▸ **WORK TO COMPLETE**:
Count the lines below holding "agent" and answer with that number only.
═══
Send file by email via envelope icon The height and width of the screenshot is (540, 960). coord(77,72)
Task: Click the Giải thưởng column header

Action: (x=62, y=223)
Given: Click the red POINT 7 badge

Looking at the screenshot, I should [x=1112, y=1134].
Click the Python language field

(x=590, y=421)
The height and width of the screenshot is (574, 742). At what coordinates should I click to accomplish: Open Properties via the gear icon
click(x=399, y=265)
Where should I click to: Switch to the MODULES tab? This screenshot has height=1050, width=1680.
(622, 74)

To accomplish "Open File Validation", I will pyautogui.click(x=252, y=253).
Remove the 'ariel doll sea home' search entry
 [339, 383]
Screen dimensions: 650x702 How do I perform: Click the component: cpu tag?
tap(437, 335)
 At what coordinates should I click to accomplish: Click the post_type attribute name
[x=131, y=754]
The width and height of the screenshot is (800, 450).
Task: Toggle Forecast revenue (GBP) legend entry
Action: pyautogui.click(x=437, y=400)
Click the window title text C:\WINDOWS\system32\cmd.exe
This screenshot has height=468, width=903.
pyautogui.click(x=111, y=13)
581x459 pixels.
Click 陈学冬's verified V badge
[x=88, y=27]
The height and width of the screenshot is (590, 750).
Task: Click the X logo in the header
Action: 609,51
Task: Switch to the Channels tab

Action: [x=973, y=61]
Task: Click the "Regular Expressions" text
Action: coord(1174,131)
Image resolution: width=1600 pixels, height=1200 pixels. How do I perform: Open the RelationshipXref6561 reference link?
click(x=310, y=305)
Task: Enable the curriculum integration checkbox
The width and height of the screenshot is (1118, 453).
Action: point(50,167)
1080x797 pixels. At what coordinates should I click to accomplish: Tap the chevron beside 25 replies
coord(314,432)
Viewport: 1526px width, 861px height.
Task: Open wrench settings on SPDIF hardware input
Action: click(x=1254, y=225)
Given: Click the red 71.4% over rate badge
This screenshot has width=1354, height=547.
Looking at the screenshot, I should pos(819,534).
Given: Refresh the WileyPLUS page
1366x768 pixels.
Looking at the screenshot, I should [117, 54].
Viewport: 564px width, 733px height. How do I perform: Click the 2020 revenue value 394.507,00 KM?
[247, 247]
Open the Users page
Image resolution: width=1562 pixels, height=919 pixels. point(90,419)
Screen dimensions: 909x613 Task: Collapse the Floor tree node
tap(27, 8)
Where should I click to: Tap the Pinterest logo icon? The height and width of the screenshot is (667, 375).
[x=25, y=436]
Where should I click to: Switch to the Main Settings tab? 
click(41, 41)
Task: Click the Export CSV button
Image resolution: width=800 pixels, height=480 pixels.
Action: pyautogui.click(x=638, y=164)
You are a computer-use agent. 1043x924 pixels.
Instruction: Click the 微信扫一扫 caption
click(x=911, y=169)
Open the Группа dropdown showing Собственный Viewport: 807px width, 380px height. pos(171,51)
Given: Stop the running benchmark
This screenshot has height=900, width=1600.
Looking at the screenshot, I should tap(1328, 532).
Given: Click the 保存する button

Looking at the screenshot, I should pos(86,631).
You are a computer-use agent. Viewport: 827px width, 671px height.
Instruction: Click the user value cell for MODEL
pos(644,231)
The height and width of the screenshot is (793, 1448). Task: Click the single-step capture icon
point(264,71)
═══
▸ **REPLY TO THE EXERCISE**:
2